L’agricoltura si poteva considerare la principale attività, negli anni fino alla Seconda Guerra Mondiale; ma non bastava a soddisfare i bisogni di una famiglia: occorreva dedicarsi ad altro, per esempio l’allevamento del baco da seta. Una miriade di gelsi – i murooni – crescevano allineati nei campi. Servivano per procurare la legna da bruciare, ma principalmente per produrre la foja, la foglia del gelso, alimento unico ed indispensabile per allevare il baco da seta – i cavaler – . Parliamone un poco per descrivere un quadro che ormai non è più possibile vedere.
Nel mese di aprile, il locale più spazioso dell’abitazione, munito di camino – quello dove di solito si riuniva tutta la famiglia – veniva adibito all’allevamento dei bachi. All’interno si sistemavano le “tavole” (ripiani di circa 3 metri per 1,5): messe una sopra l’altra ad una certa distanza formavano i “castelli”.

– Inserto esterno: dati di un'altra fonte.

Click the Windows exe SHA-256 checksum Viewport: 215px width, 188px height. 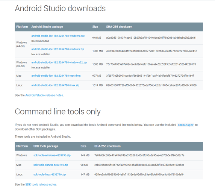(x=151, y=38)
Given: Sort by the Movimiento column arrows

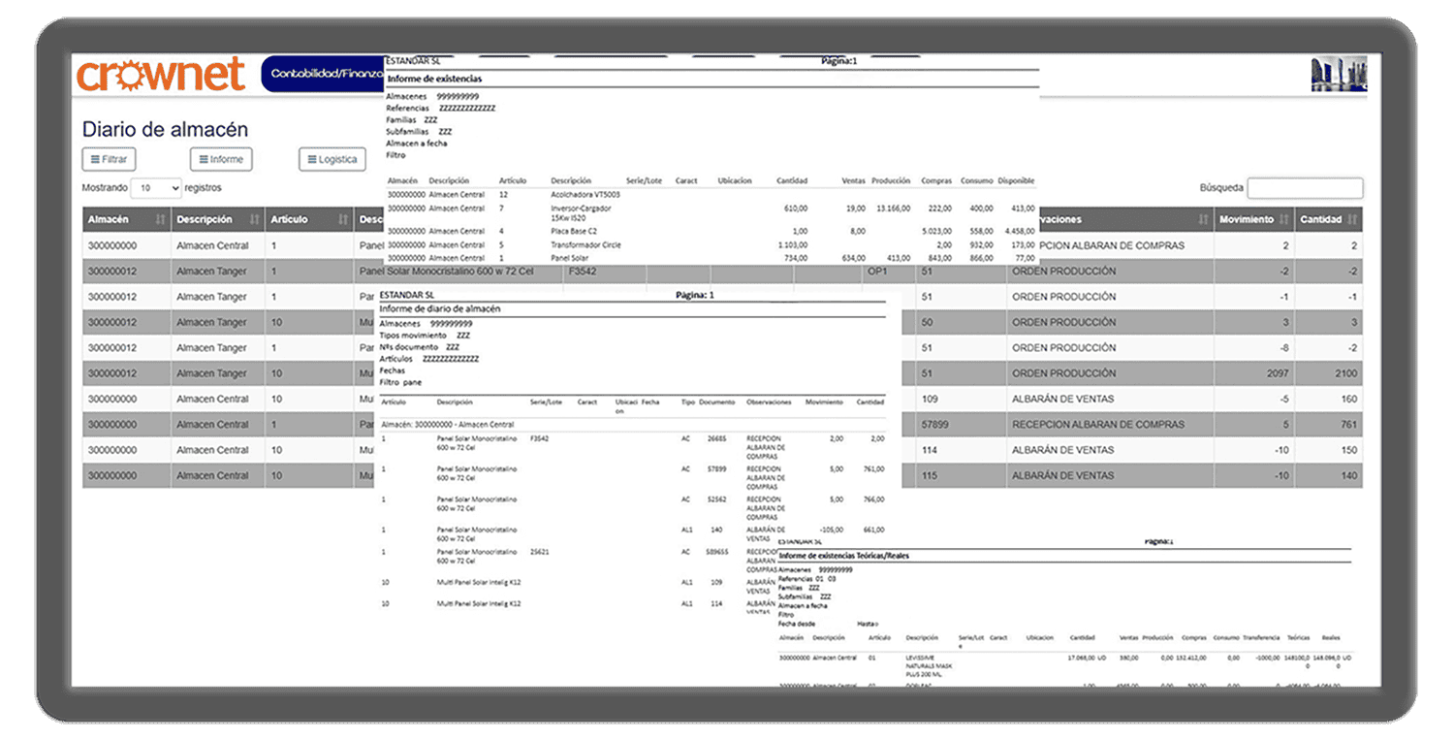Looking at the screenshot, I should tap(1285, 220).
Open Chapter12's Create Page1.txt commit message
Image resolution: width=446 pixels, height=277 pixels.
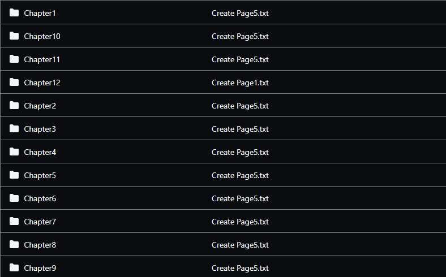(x=240, y=83)
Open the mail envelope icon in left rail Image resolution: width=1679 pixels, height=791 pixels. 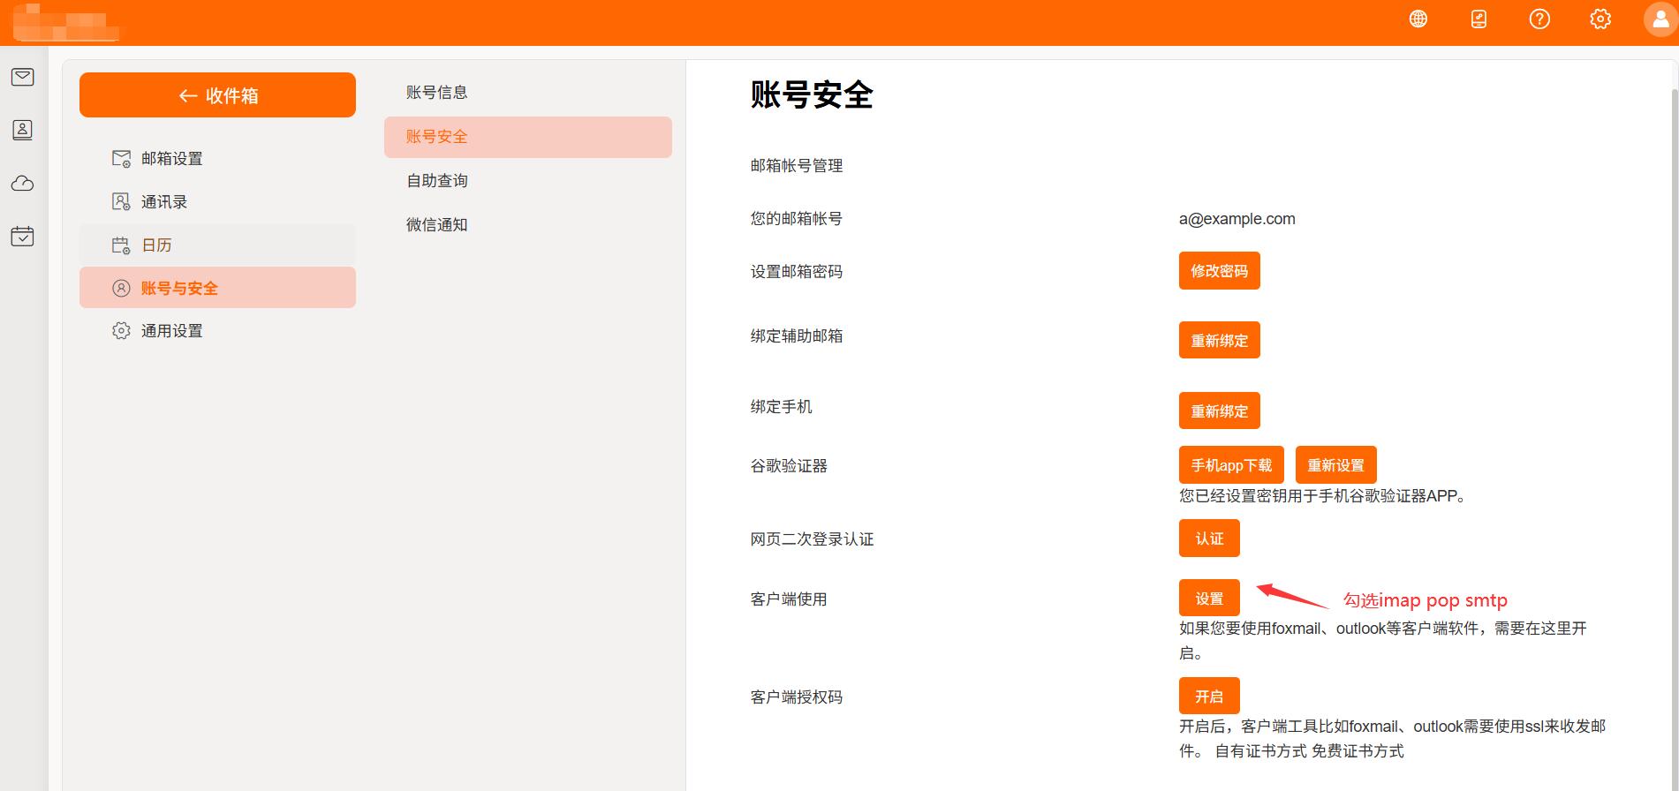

La settimana dopo Pasqua, in occasione della Festa del Perdono, i contadini andavano a Corbetta per partecipare alle celebrazioni religiose e intanto ne approfittavano per acquistare i cartoni benedetti che avrebbero sistemato sulle tavole, e la sumenza (la semente), ovvero la dose prevista di bachi da seta appena nati. Si pagavano ad once, unità di peso abituale. Sparsi sulle tavole, i bachi venivano nutriti subito con le foglie di gelso finemente tranciate, delle quali erano molto ghiotti.
Il camino funzionava ininterrottamente per tutto il ciclo produttivo, giorno e notte. La temperatura ambientale doveva essere costante. Ad evitare spifferi, sulle porte di ingresso si fissava una tenda. Immaginatevi cosa provavano coloro che dovevano entrare per accudire ai lavori, in un ambiente caldo, pieno di fumo e saturo di odori. La raccolta delle foglie di gelso si effettuava servendosi della gerla o di un sacco munito di un cerchio di ferro che, appeso ad un ramo, facilitava il riempimento. Per tranciarle si usava un arnese in legno munito di una lama in acciaio, manovrato manualmente. I bachi richiedevano una continua cura e dovevano essere tenuti ben puliti, per evitare facili malattie.
Ogni quattro o cinque giorni, i bachi avevano la “muta”, ossia il cambio della pelle: dopo la quarta muta, il baco era “maturo”. Si sospendeva l’alimentazione e si attrezzavano le tavole creando tante siepi, usando mazzetti di brugo, sulle quali i bachi salivano e incominciavano a formare il bozzolo: l’operazione si chiamava imbuscà i cavaler.
Dopo 15 giorni i bozzoli erano formati. Si portava tutto fuori in cortile e si iniziava la raccolta, fatta a mano, usando ampi cestoni: si diceva catàa giò i galeti (nacque il detto T’è catàa i galeti, cioè “hai trovato i soldi”, che si usava dire quando qualcuno comperava qualcosa di nuovo. Storie di cortile – Comune di Canegrate). I bozzoli venivano venduti ai setifici. Finalmente i componenti della famiglia potevano rientrare in casa, aprire porte e finestre, spegnere il camino e pulire tutto.